I’m going to try to make this as unconvoluted as possible, so please bear with me.
OK so many people believe that language games yield an indeterminancy debate in law. That is legislators can’t legislate laws which adjudicators will definitely adjudicate according to because adjudicators can interpret language as they see fit.
This leads to situations where people challenge adjudicators with reductio ad absurdum arguments AKA “What do you think this means?” Eventually, it leads to accusations of illiteracy where adjudicators can’t communicate, and adjudicators make appeals to popularity as proof that they can communicate because they’re uniting in common with a quantity of people that’s significant, larger, and/or a majority.
Basically, I’m outlining the basis of socially democratic or traditionally conservative interpretations of the rule of law here. Those who interpret words normally are right, and those who interpret words abnormally are wrong. This leads to the rule of law tolerating violations of rights to privacy and due process because abnormal people supposedly just don’t get what rights to privacy and due process actually exist. Only those who are normal are entitled to rights to privacy and due process, but that defeats the purpose of them in the first place since people are expected to conform to what’s normal anyway.

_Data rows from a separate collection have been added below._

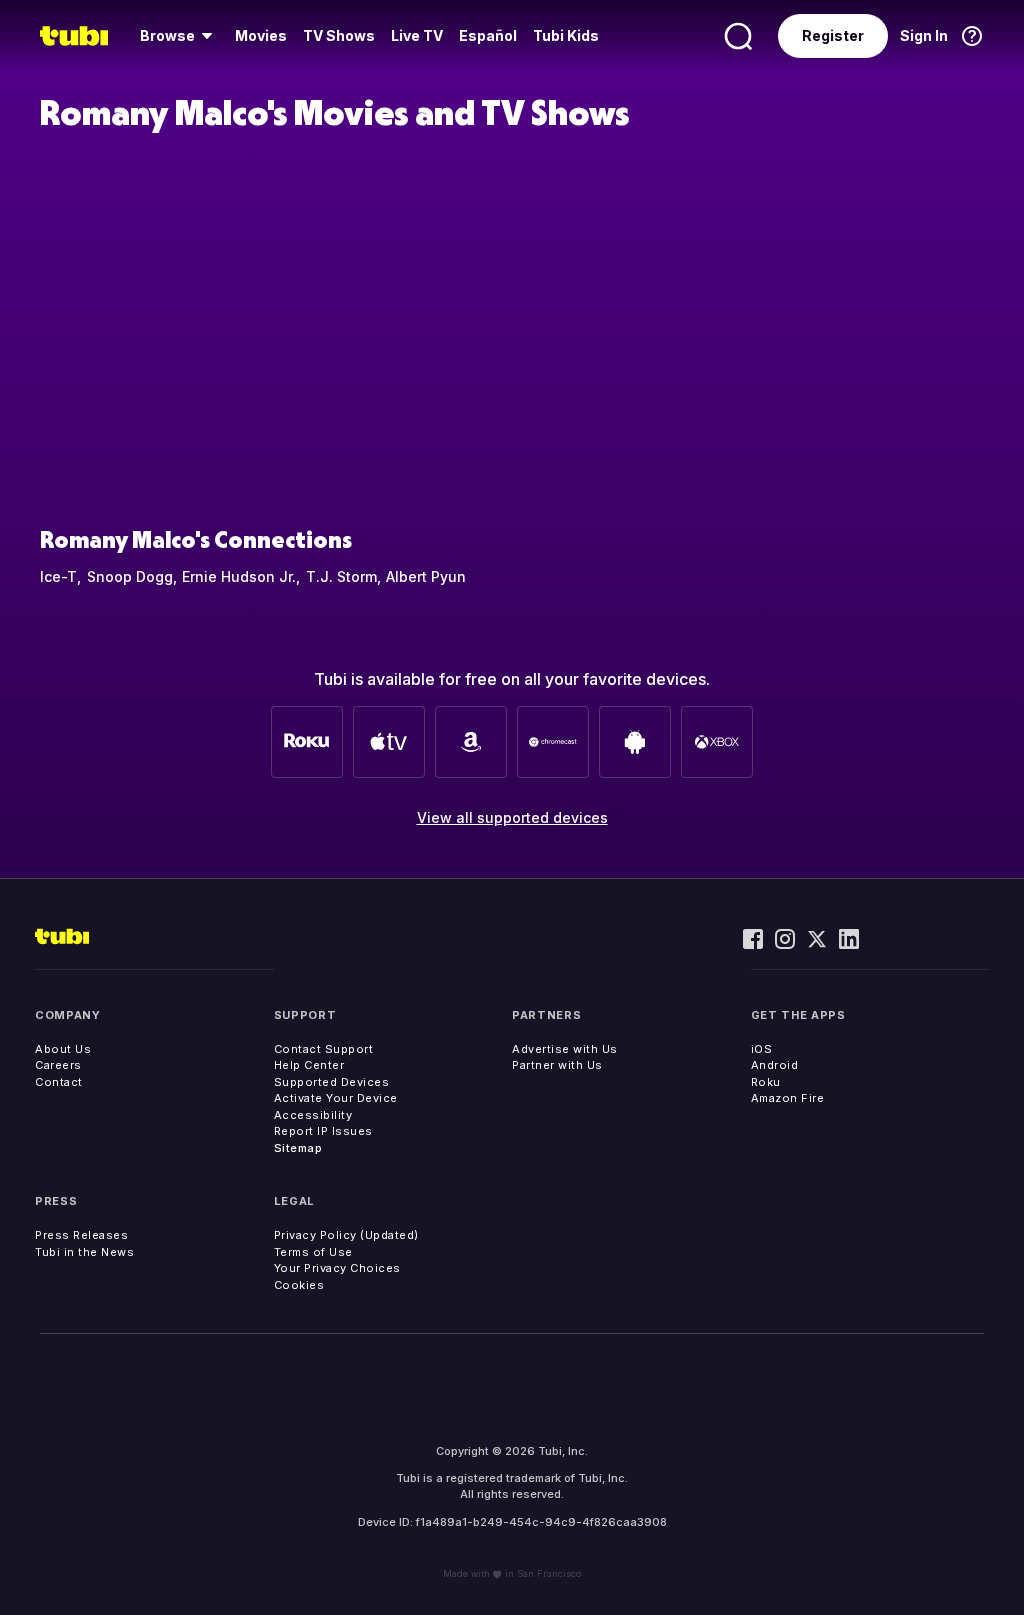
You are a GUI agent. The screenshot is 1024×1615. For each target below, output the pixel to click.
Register (833, 35)
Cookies (299, 1285)
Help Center (309, 1065)
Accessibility (313, 1115)
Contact (59, 1082)
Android (775, 1065)
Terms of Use (313, 1252)
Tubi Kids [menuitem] (566, 35)
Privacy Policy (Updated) (346, 1235)
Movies (261, 35)
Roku (766, 1082)
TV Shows (339, 35)
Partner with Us (557, 1065)
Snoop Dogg (130, 576)
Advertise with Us (565, 1049)
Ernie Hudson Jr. (239, 576)
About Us (63, 1049)
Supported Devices (332, 1082)
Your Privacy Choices (337, 1268)
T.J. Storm (341, 576)
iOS (762, 1049)
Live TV (417, 35)
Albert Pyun (426, 576)
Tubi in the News (84, 1252)
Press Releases (81, 1235)
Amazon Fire (788, 1098)
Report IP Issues (323, 1131)
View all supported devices (512, 817)
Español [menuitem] (488, 35)
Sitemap (298, 1148)
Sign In (924, 35)
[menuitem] (179, 36)
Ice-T (58, 576)
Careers (58, 1065)
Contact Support (324, 1049)
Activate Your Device (336, 1098)
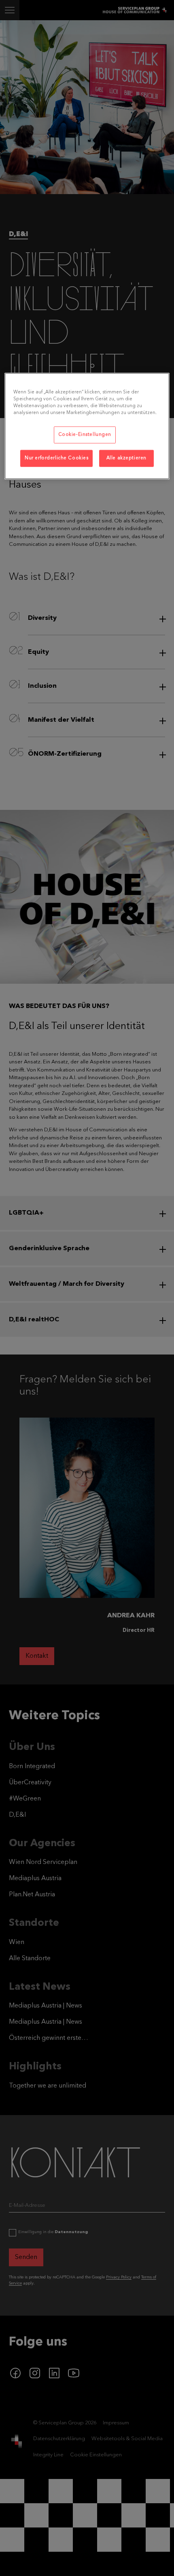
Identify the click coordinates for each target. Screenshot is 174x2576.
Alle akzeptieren (126, 457)
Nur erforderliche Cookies (56, 457)
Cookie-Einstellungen (84, 434)
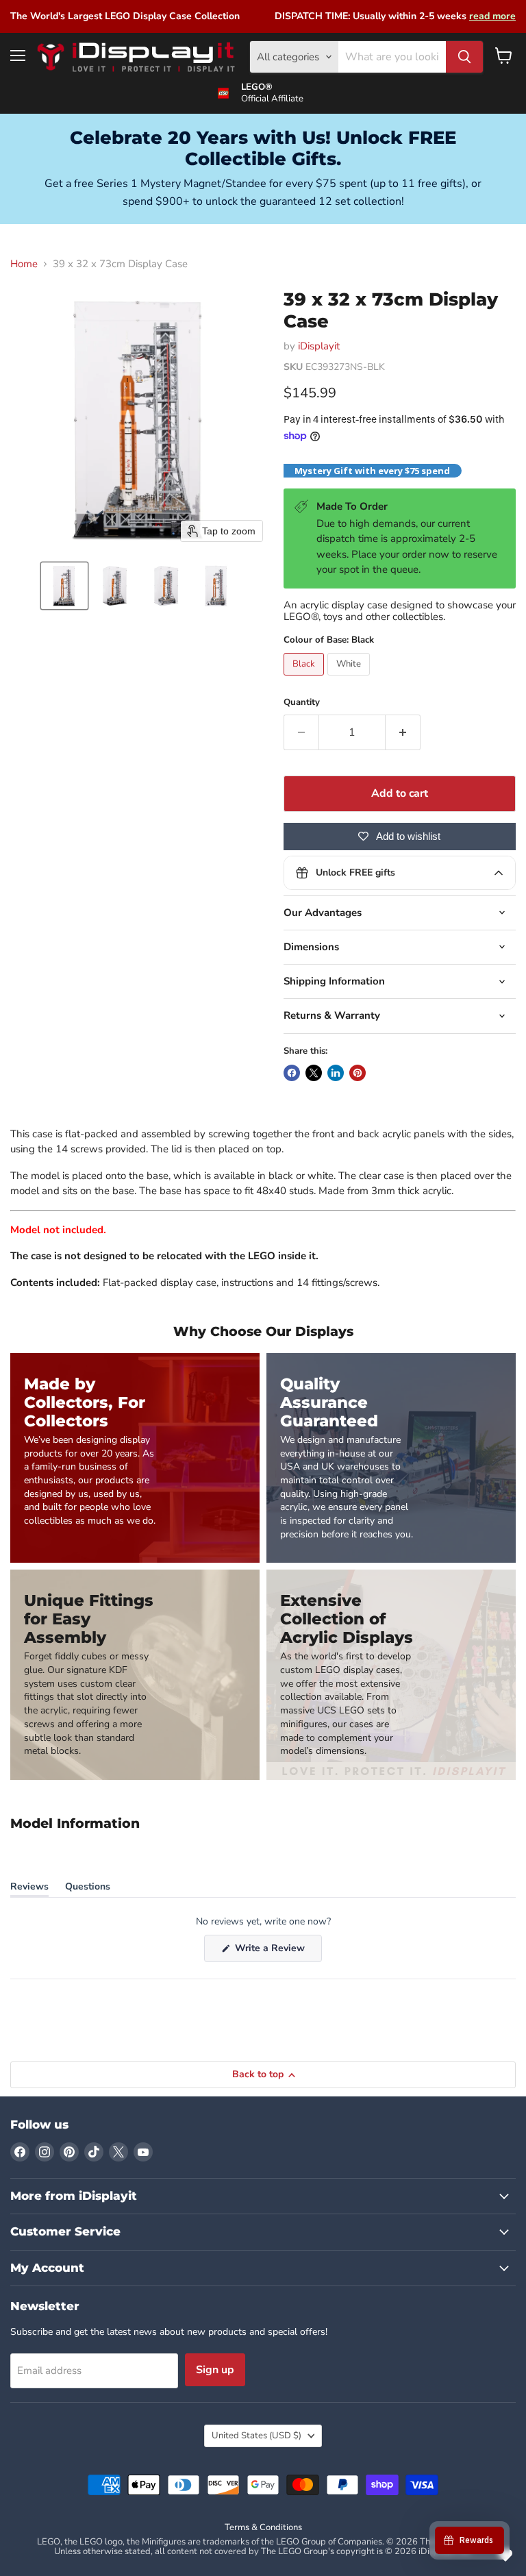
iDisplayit (319, 346)
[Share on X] (313, 1073)
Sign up (215, 2369)
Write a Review (277, 1951)
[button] (64, 585)
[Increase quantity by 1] (403, 732)
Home (24, 264)
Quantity (302, 702)
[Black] (305, 679)
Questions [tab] (87, 1889)
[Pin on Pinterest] (357, 1073)
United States (256, 2435)
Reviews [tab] (29, 1889)
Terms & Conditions (263, 2527)
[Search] (464, 57)
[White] (350, 679)
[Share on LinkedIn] (335, 1073)
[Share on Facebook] (292, 1073)
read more (492, 16)
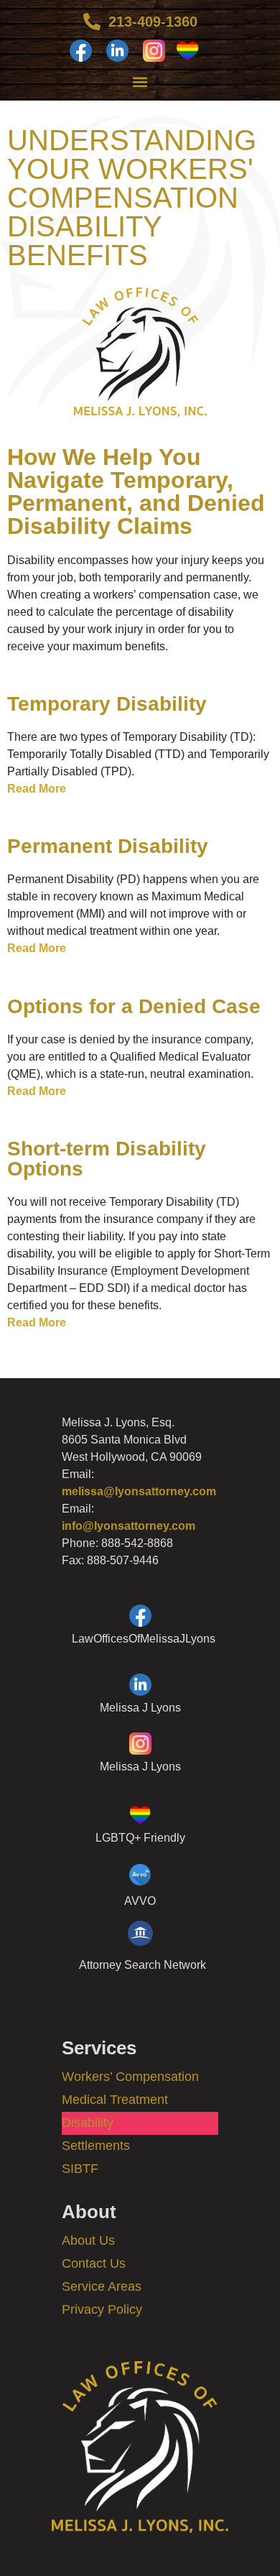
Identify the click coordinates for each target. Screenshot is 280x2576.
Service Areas (101, 2286)
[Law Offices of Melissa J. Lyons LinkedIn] (117, 51)
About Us (88, 2240)
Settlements (96, 2145)
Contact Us (94, 2263)
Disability (87, 2122)
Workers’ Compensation (130, 2076)
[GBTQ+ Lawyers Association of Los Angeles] (191, 51)
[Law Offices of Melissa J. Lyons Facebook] (81, 51)
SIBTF (80, 2168)
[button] (140, 81)
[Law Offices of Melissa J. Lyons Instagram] (154, 51)
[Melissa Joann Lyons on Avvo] (140, 1886)
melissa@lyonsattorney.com (139, 1491)
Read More (36, 789)
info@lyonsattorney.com (128, 1526)
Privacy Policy (102, 2309)
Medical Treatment (115, 2099)
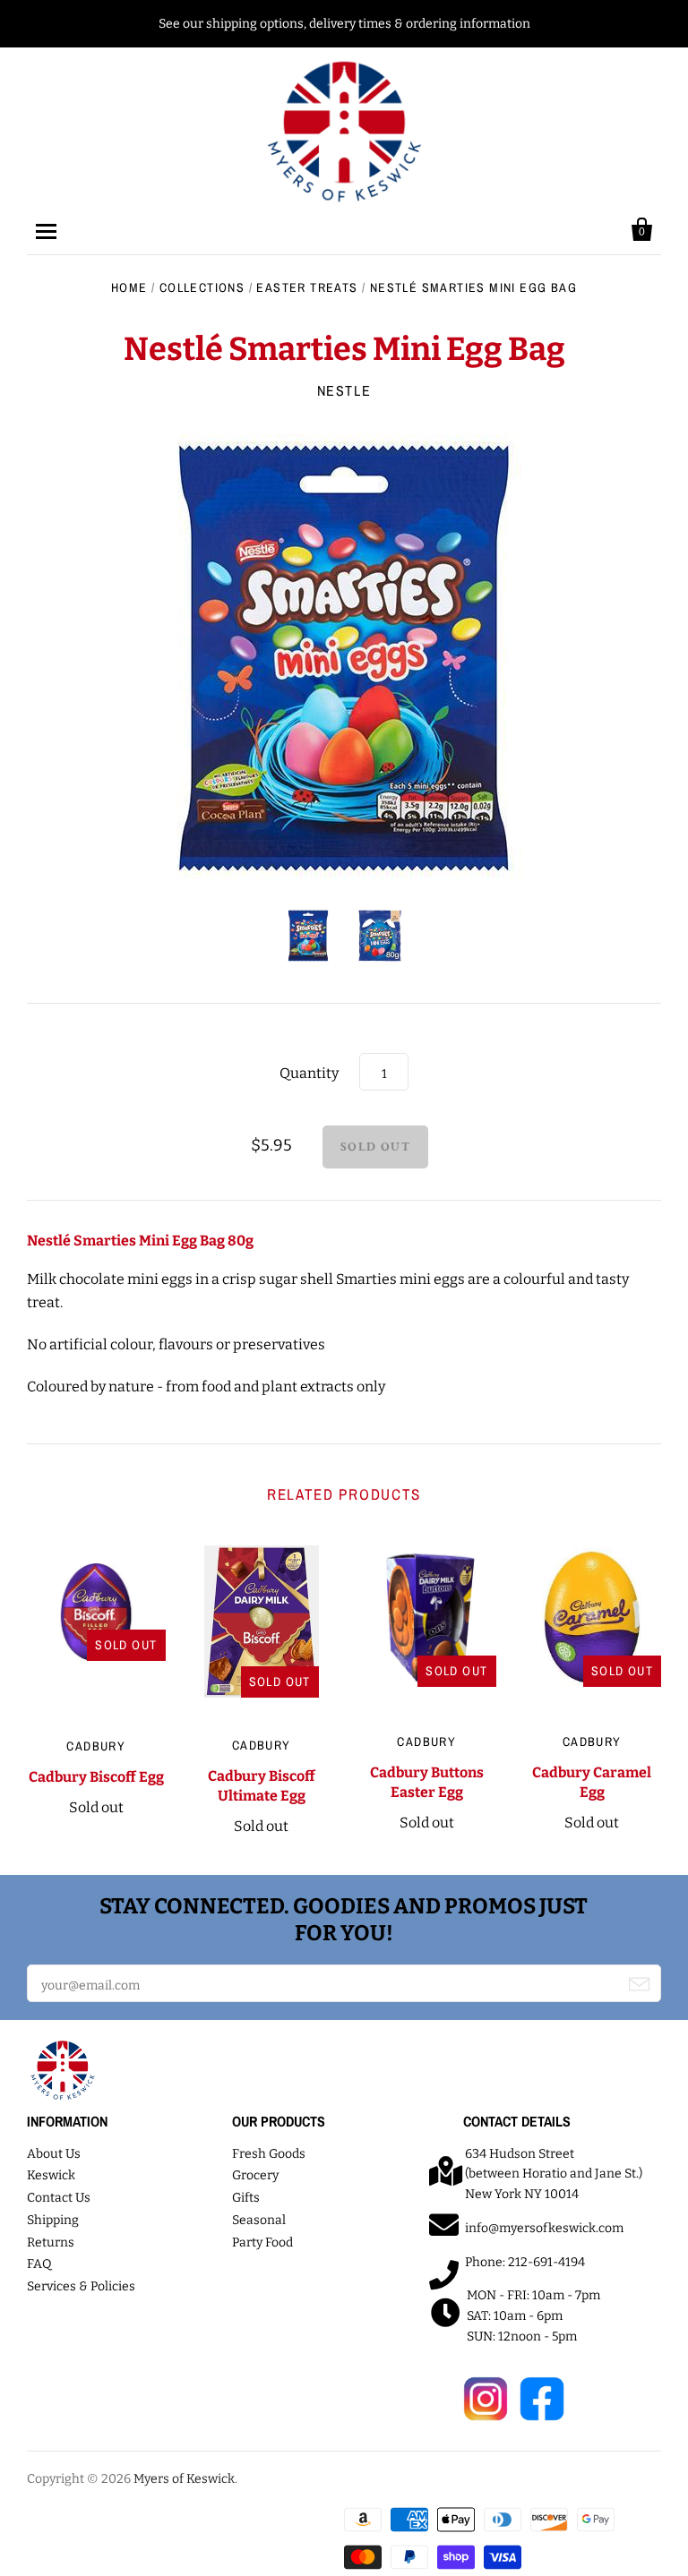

OK! SO ASSUMING YOU’VE GOTTEN THROUGH THAT…
…how can anyone claim that the rule of law genuinely exists as distinguished from a state of nature?
I’m asking this because the definition of “rule of law” would be subject to the utility preferences, temperaments, and attitudes that people are born with into the world. Those who are born abnormally would be doomed to malicious prosecution and negligence by those who are born normally. Those who are born normally could manipulate the indeterminancy debate as an excuse to adjudicate according to the interpretations of words that they want. For example, they could rewrite context out of syntax just to show how someone’s interpretations of words are arbitrarily dogmatic. After all, just because someone says a word has a definition doesn’t make it so. Normal people will make appeals to cohesion, instead of correspondence, in order to justify their style of communication.
This means words cannot have their definition deduced since there’s no reliable necessity-contingency relationship. Instead, the appropriate definition of words would be learned from experience and applied where it’s practical. However, people would be expected to anticipate in advance of experience what’s practical. That is they wouldn’t simply learn from experience through trial and error because that’s a ridiculous pain in the neck given the amount of reiteration required to do so. Instead, people would be expected to abductively reason the appropriate definition of words in imagining a sufficient, but not necessary, explanation for how words relate with one another when things are explained.
However, this sufficiency clause is still a problem because the amount of sufficiency required to relate words with one another is subjective. Again, we’re stuck with the normal versus abnormal debate. There’s also a problem in how many-to-one relationships might exist for sufficiency. For example, just because a certain quantity of sufficiency is expected doesn’t mean there is only one sufficient solution to a problem. I expect this is something that both cultural relativists and assimilationists can agree upon. After all, both relativists and assimilationists can appreciate the particular nuances of language, and how nuances exist diversely among different communities.